## Required task
Format the listing below as a Markdown table with the columns Number and Record line, giving each non-blank line its own row and leaving blank lines out.

Text and element pointing listing
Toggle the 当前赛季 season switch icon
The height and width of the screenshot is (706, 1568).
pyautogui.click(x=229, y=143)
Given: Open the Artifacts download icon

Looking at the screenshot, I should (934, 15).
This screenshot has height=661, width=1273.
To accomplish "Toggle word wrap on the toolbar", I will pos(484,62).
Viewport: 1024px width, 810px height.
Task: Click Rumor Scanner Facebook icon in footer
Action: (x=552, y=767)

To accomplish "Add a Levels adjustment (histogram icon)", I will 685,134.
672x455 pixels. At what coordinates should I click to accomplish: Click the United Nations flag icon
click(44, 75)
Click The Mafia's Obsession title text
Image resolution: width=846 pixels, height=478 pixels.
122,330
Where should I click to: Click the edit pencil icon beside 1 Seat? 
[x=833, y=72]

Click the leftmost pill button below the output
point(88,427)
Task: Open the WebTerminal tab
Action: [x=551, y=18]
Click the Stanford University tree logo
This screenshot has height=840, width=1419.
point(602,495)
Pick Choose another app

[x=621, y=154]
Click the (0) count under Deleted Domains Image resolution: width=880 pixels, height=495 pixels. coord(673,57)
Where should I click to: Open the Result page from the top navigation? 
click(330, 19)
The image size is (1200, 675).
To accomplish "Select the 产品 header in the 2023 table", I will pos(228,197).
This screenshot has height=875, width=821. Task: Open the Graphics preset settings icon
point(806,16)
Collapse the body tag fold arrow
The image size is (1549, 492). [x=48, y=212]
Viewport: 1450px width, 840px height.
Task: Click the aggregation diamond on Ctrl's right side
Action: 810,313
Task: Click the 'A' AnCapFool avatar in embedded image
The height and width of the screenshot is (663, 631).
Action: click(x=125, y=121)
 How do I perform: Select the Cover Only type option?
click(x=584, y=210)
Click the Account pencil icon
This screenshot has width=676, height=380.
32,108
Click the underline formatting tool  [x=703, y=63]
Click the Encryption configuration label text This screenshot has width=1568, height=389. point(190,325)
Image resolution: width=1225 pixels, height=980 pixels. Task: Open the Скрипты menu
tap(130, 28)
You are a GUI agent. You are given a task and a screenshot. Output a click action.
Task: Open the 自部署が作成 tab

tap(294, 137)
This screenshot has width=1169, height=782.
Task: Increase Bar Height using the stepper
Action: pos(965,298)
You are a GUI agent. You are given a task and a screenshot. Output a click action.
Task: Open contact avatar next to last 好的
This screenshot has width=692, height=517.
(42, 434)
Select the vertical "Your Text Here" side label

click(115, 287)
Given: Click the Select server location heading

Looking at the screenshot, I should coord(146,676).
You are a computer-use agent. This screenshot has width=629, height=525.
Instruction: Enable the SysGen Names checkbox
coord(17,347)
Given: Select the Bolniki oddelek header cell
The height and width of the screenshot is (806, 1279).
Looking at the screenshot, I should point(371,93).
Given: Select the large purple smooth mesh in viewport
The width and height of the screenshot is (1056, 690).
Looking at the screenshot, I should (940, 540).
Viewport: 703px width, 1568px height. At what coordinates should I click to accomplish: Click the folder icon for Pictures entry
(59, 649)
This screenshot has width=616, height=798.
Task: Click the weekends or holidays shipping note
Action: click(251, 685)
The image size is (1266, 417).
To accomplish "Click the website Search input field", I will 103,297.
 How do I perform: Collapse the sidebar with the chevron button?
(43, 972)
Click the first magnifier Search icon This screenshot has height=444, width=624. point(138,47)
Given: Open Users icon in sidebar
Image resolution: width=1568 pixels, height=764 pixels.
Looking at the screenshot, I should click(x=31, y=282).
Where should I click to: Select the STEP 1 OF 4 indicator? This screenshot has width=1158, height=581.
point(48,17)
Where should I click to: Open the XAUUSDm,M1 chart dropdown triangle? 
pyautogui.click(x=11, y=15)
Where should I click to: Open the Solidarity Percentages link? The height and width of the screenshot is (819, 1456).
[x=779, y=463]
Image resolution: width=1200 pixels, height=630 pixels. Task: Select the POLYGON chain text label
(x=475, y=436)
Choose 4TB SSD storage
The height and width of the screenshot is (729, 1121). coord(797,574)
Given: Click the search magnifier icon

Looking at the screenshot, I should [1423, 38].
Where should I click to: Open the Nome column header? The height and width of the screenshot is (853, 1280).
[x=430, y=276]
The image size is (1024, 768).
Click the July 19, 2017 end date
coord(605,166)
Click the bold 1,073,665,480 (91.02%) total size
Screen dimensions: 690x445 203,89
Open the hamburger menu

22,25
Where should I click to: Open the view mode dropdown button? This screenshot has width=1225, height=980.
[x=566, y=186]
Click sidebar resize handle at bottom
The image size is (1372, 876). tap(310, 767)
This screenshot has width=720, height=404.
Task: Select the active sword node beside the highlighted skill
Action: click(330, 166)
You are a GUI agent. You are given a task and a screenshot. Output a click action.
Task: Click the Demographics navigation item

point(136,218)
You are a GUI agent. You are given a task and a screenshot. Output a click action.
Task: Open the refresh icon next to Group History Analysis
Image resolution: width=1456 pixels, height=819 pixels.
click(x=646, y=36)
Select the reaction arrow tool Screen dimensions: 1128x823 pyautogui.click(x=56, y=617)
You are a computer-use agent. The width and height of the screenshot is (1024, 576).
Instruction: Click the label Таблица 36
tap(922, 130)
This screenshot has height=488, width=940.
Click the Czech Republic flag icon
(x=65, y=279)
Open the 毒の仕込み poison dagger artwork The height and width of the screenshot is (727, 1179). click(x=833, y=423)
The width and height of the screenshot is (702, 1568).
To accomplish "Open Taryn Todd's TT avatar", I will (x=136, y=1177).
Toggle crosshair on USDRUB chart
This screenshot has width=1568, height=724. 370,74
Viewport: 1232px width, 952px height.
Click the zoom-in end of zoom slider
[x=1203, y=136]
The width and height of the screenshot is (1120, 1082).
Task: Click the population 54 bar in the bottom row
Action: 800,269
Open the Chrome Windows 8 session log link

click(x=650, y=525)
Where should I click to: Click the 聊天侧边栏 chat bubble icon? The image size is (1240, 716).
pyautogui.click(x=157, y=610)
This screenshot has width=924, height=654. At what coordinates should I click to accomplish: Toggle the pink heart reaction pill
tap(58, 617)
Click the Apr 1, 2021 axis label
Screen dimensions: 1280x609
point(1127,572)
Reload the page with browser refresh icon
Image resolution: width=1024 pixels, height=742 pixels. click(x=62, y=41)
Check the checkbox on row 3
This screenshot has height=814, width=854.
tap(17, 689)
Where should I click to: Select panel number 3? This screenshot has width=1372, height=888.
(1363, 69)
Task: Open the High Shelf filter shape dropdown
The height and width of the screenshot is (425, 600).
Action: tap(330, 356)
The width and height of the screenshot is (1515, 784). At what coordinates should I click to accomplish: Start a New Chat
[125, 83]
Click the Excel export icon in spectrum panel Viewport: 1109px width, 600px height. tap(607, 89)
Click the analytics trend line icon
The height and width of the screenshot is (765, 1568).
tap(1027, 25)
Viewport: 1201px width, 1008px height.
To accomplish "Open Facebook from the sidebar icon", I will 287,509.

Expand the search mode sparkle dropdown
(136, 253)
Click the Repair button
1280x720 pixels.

## Exercise response
| Number | Record line |
|---|---|
| 1 | Toggle the 当前赛季 season switch icon |
| 2 | The height and width of the screenshot is (706, 1568). |
| 3 | pyautogui.click(x=229, y=143) |
| 4 | Given: Open the Artifacts download icon |
| 5 | Looking at the screenshot, I should (934, 15). |
| 6 | This screenshot has height=661, width=1273. |
| 7 | To accomplish "Toggle word wrap on the toolbar", I will pos(484,62). |
| 8 | Viewport: 1024px width, 810px height. |
| 9 | Task: Click Rumor Scanner Facebook icon in footer |
| 10 | Action: (x=552, y=767) |
| 11 | To accomplish "Add a Levels adjustment (histogram icon)", I will 685,134. |
| 12 | 672x455 pixels. At what coordinates should I click to accomplish: Click the United Nations flag icon |
| 13 | click(44, 75) |
| 14 | Click The Mafia's Obsession title text |
| 15 | Image resolution: width=846 pixels, height=478 pixels. |
| 16 | 122,330 |
| 17 | Where should I click to: Click the edit pencil icon beside 1 Seat?  |
| 18 | [x=833, y=72] |
| 19 | Click the leftmost pill button below the output |
| 20 | point(88,427) |
| 21 | Task: Open the WebTerminal tab |
| 22 | Action: [x=551, y=18] |
| 23 | Click the Stanford University tree logo |
| 24 | This screenshot has height=840, width=1419. |
| 25 | point(602,495) |
| 26 | Pick Choose another app |
| 27 | [x=621, y=154] |
| 28 | Click the (0) count under Deleted Domains Image resolution: width=880 pixels, height=495 pixels. coord(673,57) |
| 29 | Where should I click to: Open the Result page from the top navigation?  |
| 30 | click(330, 19) |
| 31 | The image size is (1200, 675). |
| 32 | To accomplish "Select the 产品 header in the 2023 table", I will pos(228,197). |
| 33 | This screenshot has height=875, width=821. Task: Open the Graphics preset settings icon |
| 34 | point(806,16) |
| 35 | Collapse the body tag fold arrow |
| 36 | The image size is (1549, 492). [x=48, y=212] |
| 37 | Viewport: 1450px width, 840px height. |
| 38 | Task: Click the aggregation diamond on Ctrl's right side |
| 39 | Action: 810,313 |
| 40 | Task: Click the 'A' AnCapFool avatar in embedded image |
| 41 | The height and width of the screenshot is (663, 631). |
| 42 | Action: click(x=125, y=121) |
| 43 |  How do I perform: Select the Cover Only type option? |
| 44 | click(x=584, y=210) |
| 45 | Click the Account pencil icon |
| 46 | This screenshot has width=676, height=380. |
| 47 | 32,108 |
| 48 | Click the underline formatting tool  [x=703, y=63] |
| 49 | Click the Encryption configuration label text This screenshot has width=1568, height=389. point(190,325) |
| 50 | Image resolution: width=1225 pixels, height=980 pixels. Task: Open the Скрипты menu |
| 51 | tap(130, 28) |
| 52 | You are a GUI agent. You are given a task and a screenshot. Output a click action. |
| 53 | Task: Open the 自部署が作成 tab |
| 54 | tap(294, 137) |
| 55 | This screenshot has width=1169, height=782. |
| 56 | Task: Increase Bar Height using the stepper |
| 57 | Action: pos(965,298) |
| 58 | You are a GUI agent. You are given a task and a screenshot. Output a click action. |
| 59 | Task: Open contact avatar next to last 好的 |
| 60 | This screenshot has width=692, height=517. |
| 61 | (42, 434) |
| 62 | Select the vertical "Your Text Here" side label |
| 63 | click(115, 287) |
| 64 | Given: Click the Select server location heading |
| 65 | Looking at the screenshot, I should coord(146,676). |
| 66 | You are a computer-use agent. This screenshot has width=629, height=525. |
| 67 | Instruction: Enable the SysGen Names checkbox |
| 68 | coord(17,347) |
| 69 | Given: Select the Bolniki oddelek header cell |
| 70 | The height and width of the screenshot is (806, 1279). |
| 71 | Looking at the screenshot, I should point(371,93). |
| 72 | Given: Select the large purple smooth mesh in viewport |
| 73 | The width and height of the screenshot is (1056, 690). |
| 74 | Looking at the screenshot, I should (940, 540). |
| 75 | Viewport: 703px width, 1568px height. At what coordinates should I click to accomplish: Click the folder icon for Pictures entry |
| 76 | (59, 649) |
| 77 | This screenshot has width=616, height=798. |
| 78 | Task: Click the weekends or holidays shipping note |
| 79 | Action: click(251, 685) |
| 80 | The image size is (1266, 417). |
| 81 | To accomplish "Click the website Search input field", I will 103,297. |
| 82 |  How do I perform: Collapse the sidebar with the chevron button? |
| 83 | (43, 972) |
| 84 | Click the first magnifier Search icon This screenshot has height=444, width=624. point(138,47) |
| 85 | Given: Open Users icon in sidebar |
| 86 | Image resolution: width=1568 pixels, height=764 pixels. |
| 87 | Looking at the screenshot, I should click(x=31, y=282). |
| 88 | Where should I click to: Select the STEP 1 OF 4 indicator? This screenshot has width=1158, height=581. |
| 89 | point(48,17) |
| 90 | Where should I click to: Open the XAUUSDm,M1 chart dropdown triangle?  |
| 91 | pyautogui.click(x=11, y=15) |
| 92 | Where should I click to: Open the Solidarity Percentages link? The height and width of the screenshot is (819, 1456). |
| 93 | [x=779, y=463] |
| 94 | Image resolution: width=1200 pixels, height=630 pixels. Task: Select the POLYGON chain text label |
| 95 | (x=475, y=436) |
| 96 | Choose 4TB SSD storage |
| 97 | The height and width of the screenshot is (729, 1121). coord(797,574) |
| 98 | Given: Click the search magnifier icon |
| 99 | Looking at the screenshot, I should [1423, 38]. |
| 100 | Where should I click to: Open the Nome column header? The height and width of the screenshot is (853, 1280). |
| 101 | [x=430, y=276] |
| 102 | The image size is (1024, 768). |
| 103 | Click the July 19, 2017 end date |
| 104 | coord(605,166) |
| 105 | Click the bold 1,073,665,480 (91.02%) total size |
| 106 | Screen dimensions: 690x445 203,89 |
| 107 | Open the hamburger menu |
| 108 | 22,25 |
| 109 | Where should I click to: Open the view mode dropdown button? This screenshot has width=1225, height=980. |
| 110 | [x=566, y=186] |
| 111 | Click sidebar resize handle at bottom |
| 112 | The image size is (1372, 876). tap(310, 767) |
| 113 | This screenshot has width=720, height=404. |
| 114 | Task: Select the active sword node beside the highlighted skill |
| 115 | Action: click(330, 166) |
| 116 | You are a GUI agent. You are given a task and a screenshot. Output a click action. |
| 117 | Task: Click the Demographics navigation item |
| 118 | point(136,218) |
| 119 | You are a GUI agent. You are given a task and a screenshot. Output a click action. |
| 120 | Task: Open the refresh icon next to Group History Analysis |
| 121 | Image resolution: width=1456 pixels, height=819 pixels. |
| 122 | click(x=646, y=36) |
| 123 | Select the reaction arrow tool Screen dimensions: 1128x823 pyautogui.click(x=56, y=617) |
| 124 | You are a computer-use agent. The width and height of the screenshot is (1024, 576). |
| 125 | Instruction: Click the label Таблица 36 |
| 126 | tap(922, 130) |
| 127 | This screenshot has height=488, width=940. |
| 128 | Click the Czech Republic flag icon |
| 129 | (x=65, y=279) |
| 130 | Open the 毒の仕込み poison dagger artwork The height and width of the screenshot is (727, 1179). click(x=833, y=423) |
| 131 | The width and height of the screenshot is (702, 1568). |
| 132 | To accomplish "Open Taryn Todd's TT avatar", I will (x=136, y=1177). |
| 133 | Toggle crosshair on USDRUB chart |
| 134 | This screenshot has width=1568, height=724. 370,74 |
| 135 | Viewport: 1232px width, 952px height. |
| 136 | Click the zoom-in end of zoom slider |
| 137 | [x=1203, y=136] |
| 138 | The width and height of the screenshot is (1120, 1082). |
| 139 | Task: Click the population 54 bar in the bottom row |
| 140 | Action: 800,269 |
| 141 | Open the Chrome Windows 8 session log link |
| 142 | click(x=650, y=525) |
| 143 | Where should I click to: Click the 聊天侧边栏 chat bubble icon? The image size is (1240, 716). |
| 144 | pyautogui.click(x=157, y=610) |
| 145 | This screenshot has width=924, height=654. At what coordinates should I click to accomplish: Toggle the pink heart reaction pill |
| 146 | tap(58, 617) |
| 147 | Click the Apr 1, 2021 axis label |
| 148 | Screen dimensions: 1280x609 |
| 149 | point(1127,572) |
| 150 | Reload the page with browser refresh icon |
| 151 | Image resolution: width=1024 pixels, height=742 pixels. click(x=62, y=41) |
| 152 | Check the checkbox on row 3 |
| 153 | This screenshot has height=814, width=854. |
| 154 | tap(17, 689) |
| 155 | Where should I click to: Select panel number 3? This screenshot has width=1372, height=888. |
| 156 | (1363, 69) |
| 157 | Task: Open the High Shelf filter shape dropdown |
| 158 | The height and width of the screenshot is (425, 600). |
| 159 | Action: tap(330, 356) |
| 160 | The width and height of the screenshot is (1515, 784). At what coordinates should I click to accomplish: Start a New Chat |
| 161 | [125, 83] |
| 162 | Click the Excel export icon in spectrum panel Viewport: 1109px width, 600px height. tap(607, 89) |
| 163 | Click the analytics trend line icon |
| 164 | The height and width of the screenshot is (765, 1568). |
| 165 | tap(1027, 25) |
| 166 | Viewport: 1201px width, 1008px height. |
| 167 | To accomplish "Open Facebook from the sidebar icon", I will 287,509. |
| 168 | Expand the search mode sparkle dropdown |
| 169 | (136, 253) |
| 170 | Click the Repair button |
| 171 | 1280x720 pixels. |